— What you should do —
Where the line containing "You are a computer-use agent. The" appears, start repeating, and continue exactly through the last line below, adding nothing. Include no pictures.

*** Listed entries ***

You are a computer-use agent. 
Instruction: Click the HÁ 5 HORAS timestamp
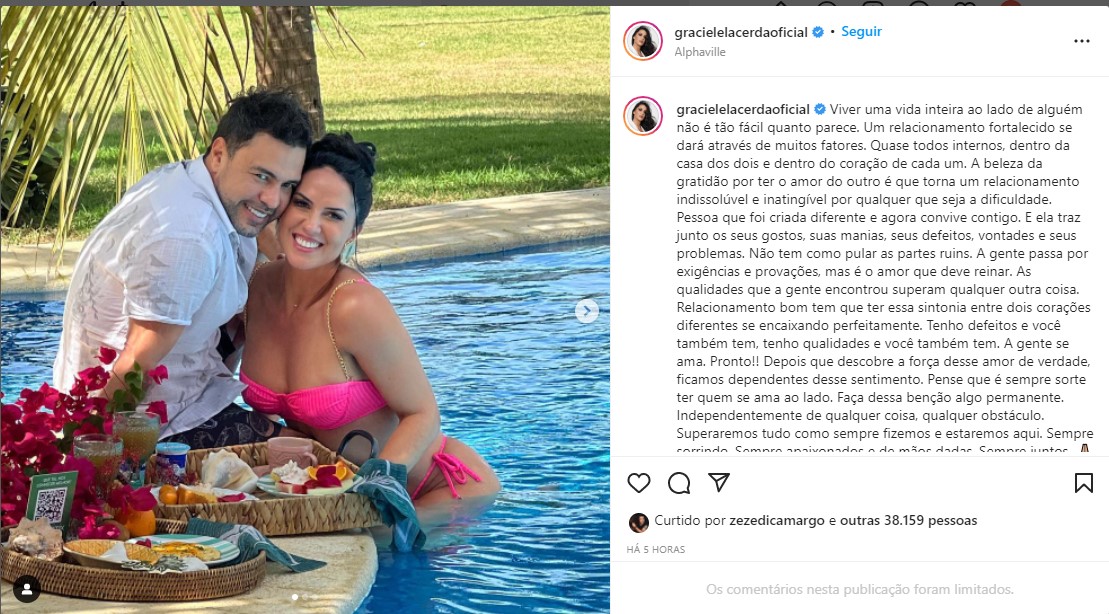[x=656, y=549]
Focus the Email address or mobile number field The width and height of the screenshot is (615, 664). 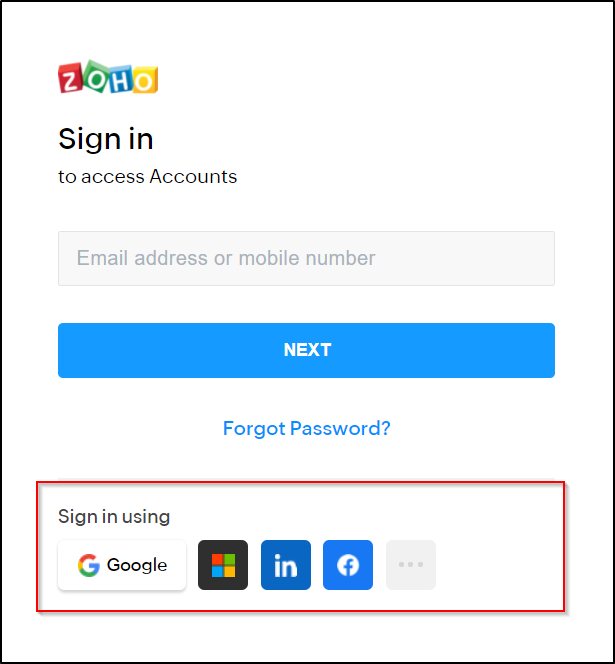pos(306,258)
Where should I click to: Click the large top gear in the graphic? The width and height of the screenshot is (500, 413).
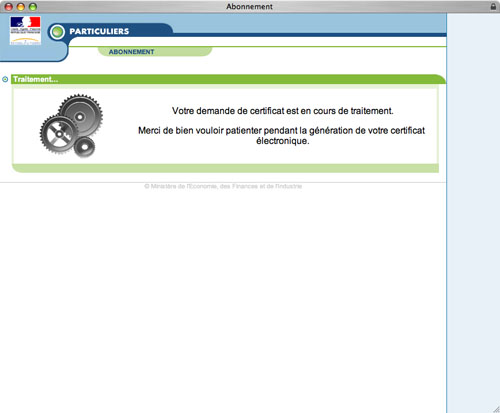(x=80, y=116)
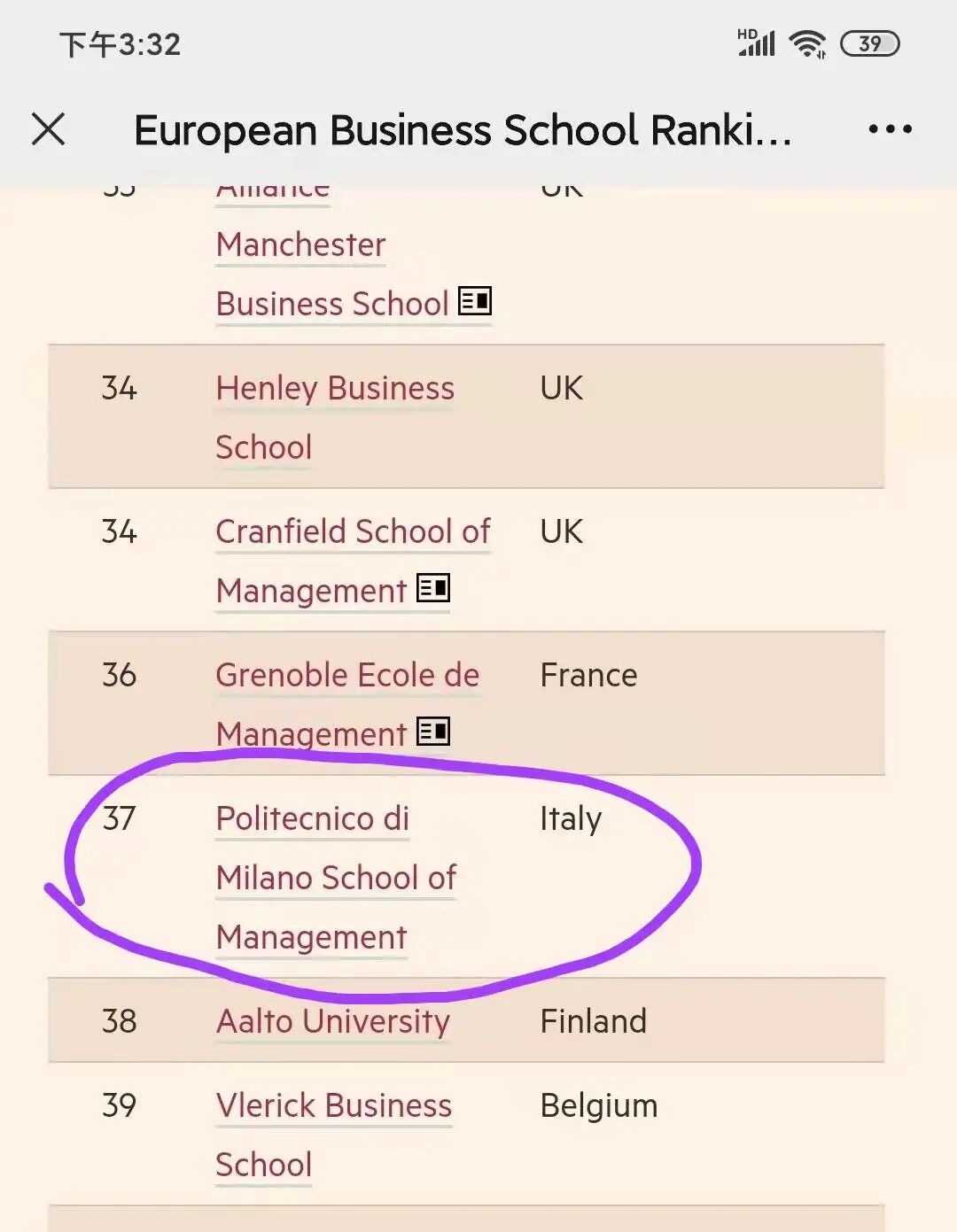
Task: Tap the Italy country cell
Action: pyautogui.click(x=571, y=818)
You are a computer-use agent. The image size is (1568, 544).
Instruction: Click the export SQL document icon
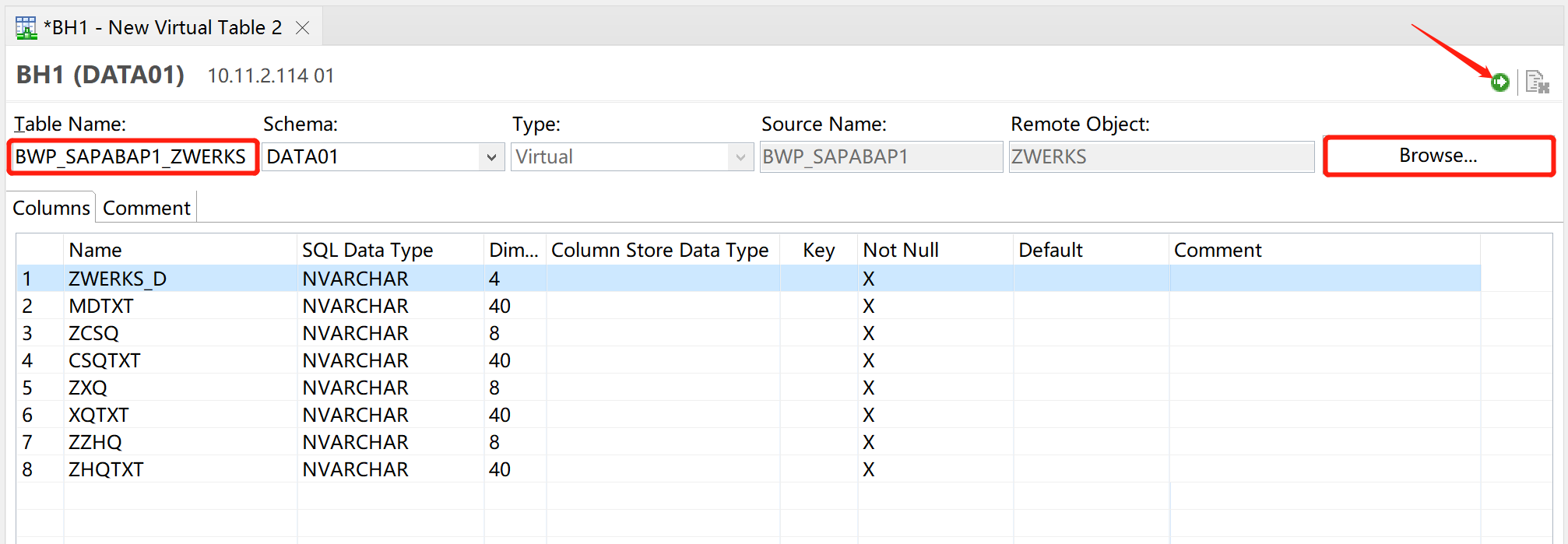(x=1537, y=82)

*** End of Listed entries ***

— Response to this task —
You are a computer-use agent. The image size is (1568, 544).
Instruction: Click the export SQL document icon
(x=1537, y=82)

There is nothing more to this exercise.